И как же я хочу вселиться в их дома, исполнять госзаказ, расставляя крепкие заковыки на каждом перекрестке очередного нетленного своего текста, ходить на рыбалку, рвать крючком живую рыбью пасть, ездить на охоту, убивать кровяного, мясного зверя, мысленно метясь в членов Политбюро, презирать иных пишущих соседей, топить баню, рубить веники, растить кактус на окне.
И как славно, что этого никогда не случится.
В моей двухкомнатной квартире обитает куча забубенных детей и прочих радостных родственников, сейчас они стоят у меня за спиной, смотрят в экран.
Василий Шукшин писал лучшее свое сочинение – роман «Я пришел дать вам волю» – в ванной, на коленке, пока Лидия Федосеева баюкала юных красавиц дочек и спала сама, так и не дождавшаяся мужа в постель, полная телесных сил и молочной красоты.
«Я пришел дать вам волю» называлась книга ее мужа, говорю я.
В просторном и пышном Переделкино можно было писать «Петра Первого», гениальный роман о самодержце и самодуре. Граф Алексей Толстой раскладывал на огромном верстаке исторические исследования и справочники, открытые на нужных страницах; сверялся, творил, веселился. Его книга шла раскрытым настежь горлом – бурно, полноцветно и мощно. Графский дух и царский дух пели заедино, словеса слагались, сильная мелодия лилась.

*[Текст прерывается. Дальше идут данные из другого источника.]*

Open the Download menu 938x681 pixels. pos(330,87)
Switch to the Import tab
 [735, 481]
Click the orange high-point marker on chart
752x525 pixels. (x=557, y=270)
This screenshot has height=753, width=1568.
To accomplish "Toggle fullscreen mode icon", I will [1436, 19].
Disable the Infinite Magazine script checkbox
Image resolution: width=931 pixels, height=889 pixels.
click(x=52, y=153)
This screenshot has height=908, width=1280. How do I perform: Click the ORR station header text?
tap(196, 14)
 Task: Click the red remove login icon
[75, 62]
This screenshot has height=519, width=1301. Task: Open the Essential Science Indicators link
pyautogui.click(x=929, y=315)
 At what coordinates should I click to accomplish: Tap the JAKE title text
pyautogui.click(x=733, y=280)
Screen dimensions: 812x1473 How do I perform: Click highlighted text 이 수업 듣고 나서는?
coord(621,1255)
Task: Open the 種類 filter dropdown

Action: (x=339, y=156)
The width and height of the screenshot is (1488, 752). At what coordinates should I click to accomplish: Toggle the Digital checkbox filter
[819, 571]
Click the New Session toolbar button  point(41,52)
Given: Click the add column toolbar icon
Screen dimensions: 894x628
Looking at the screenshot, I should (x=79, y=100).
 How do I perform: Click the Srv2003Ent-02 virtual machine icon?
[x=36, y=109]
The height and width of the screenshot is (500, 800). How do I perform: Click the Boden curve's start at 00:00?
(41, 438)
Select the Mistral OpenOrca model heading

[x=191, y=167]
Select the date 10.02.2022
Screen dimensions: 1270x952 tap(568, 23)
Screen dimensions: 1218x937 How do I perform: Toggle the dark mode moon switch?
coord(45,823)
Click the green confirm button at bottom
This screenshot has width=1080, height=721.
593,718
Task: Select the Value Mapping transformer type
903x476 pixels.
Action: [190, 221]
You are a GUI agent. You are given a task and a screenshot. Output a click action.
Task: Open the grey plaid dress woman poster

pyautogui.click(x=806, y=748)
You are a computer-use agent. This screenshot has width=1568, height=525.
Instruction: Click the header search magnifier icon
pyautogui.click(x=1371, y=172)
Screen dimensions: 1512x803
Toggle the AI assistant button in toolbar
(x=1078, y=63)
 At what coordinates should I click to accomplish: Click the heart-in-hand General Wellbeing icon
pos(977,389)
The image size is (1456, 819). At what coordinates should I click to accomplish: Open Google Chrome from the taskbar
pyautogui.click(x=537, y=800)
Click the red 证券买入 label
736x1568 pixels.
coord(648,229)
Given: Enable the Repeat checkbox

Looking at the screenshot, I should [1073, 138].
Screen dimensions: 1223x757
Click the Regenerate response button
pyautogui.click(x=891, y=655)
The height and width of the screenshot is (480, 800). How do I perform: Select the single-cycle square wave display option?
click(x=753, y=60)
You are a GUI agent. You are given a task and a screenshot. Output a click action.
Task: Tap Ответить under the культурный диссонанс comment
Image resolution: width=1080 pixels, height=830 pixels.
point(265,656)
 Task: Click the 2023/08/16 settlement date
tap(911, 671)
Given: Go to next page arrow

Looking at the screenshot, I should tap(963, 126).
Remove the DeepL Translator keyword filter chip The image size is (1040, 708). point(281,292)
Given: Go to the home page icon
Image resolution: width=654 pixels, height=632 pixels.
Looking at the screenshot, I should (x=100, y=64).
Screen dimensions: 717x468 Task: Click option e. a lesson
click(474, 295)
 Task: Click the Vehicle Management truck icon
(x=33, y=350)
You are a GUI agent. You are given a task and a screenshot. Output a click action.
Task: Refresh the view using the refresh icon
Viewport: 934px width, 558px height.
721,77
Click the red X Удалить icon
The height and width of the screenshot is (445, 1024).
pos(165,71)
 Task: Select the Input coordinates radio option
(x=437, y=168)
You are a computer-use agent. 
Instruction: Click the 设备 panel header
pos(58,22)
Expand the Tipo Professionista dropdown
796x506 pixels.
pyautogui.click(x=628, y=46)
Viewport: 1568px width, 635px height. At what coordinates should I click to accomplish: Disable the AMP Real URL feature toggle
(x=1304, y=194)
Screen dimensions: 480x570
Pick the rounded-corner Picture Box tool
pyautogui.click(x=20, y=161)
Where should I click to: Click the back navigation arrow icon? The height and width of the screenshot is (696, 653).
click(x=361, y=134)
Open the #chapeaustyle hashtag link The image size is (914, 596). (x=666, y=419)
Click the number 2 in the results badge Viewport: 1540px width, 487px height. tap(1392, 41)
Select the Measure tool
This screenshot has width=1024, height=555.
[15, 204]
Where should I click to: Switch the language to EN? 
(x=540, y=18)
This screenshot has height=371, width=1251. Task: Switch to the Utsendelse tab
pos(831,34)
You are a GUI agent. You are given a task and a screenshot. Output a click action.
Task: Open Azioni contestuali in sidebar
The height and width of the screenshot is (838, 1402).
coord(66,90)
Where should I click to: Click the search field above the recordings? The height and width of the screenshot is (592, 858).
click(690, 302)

А мой отец, провинциальный художник и поэт, в те времена, когда мы жили большой семьей в однокомнатной квартире, называл нашу ванную, совмещенную с туалетом, – «политическим убежищем». Он прятался там от шумных нас и курил, думая о своих ненаписанных картинах и неспетых стихах. Много думал, много курил, в то время как надо было рисовать, прислонив холст к раковине, липецкие просторные цветочные поля и бабушку в красном, а потом черном платке. Не рисовал, не писал, курил, думал, умер потом.
Есенин писал своего «Пугачева» в ледяной крохотной комнатке, где зимой не было отопления. Помните, как они с другом Мариенгофом приглашали дородную девушку, чтобы она согревала им постель, а потом гнали ее, не осчастливив мужской лаской? Идеальная обстановка для «Пугачева».
Будучи нищебродом, Бабель писал свою «Конармию», расхристанную и яркую, как цветочный луг. Бездомный Иванов писал своих сибирских вольных партизан. Потом оба заматерели, и Бабель не сделал больше ничего, а Иванов хотел выдать роман «Пархоменко», о революционном бродяге с той же дикой, что у сибирских его партизан, кровью, но Пархоменко уже не получился. Обстановка сменилась, да.
Вольные просторы славно рисуются только в замкнутых помещениях. «Я пришел дать вам волю», роман о буяне Стеньке Разине, партизаны, маргиналы и голытьба пишутся исключительно на коленке, в двухметровом убежище, в схроне с отбитым кафелем, шипящим, нервным бачком и желтой ванной.
А Петры и Иоанны создаются в больших и просторных комнатах, когда за светлыми окнами большая и просторная, пусть даже в колючке и решетках, держава – с черной землей по центру и белыми снегами и льдами на окраинах.
Но хуже всего, когда нет ни буянов, ни Иоаннов, ни просторных писательских дач, ни сил творить ночью, в скучном углу. Когда времена надломлены, а в жилищном вопросе не осталось метафизики – он превратился в повод для вялого раздражения и вялой зависти. Вялого раздражения… и вялой зависти…
См. начало текста.
И не вздумайте воспринимать все это всерьез.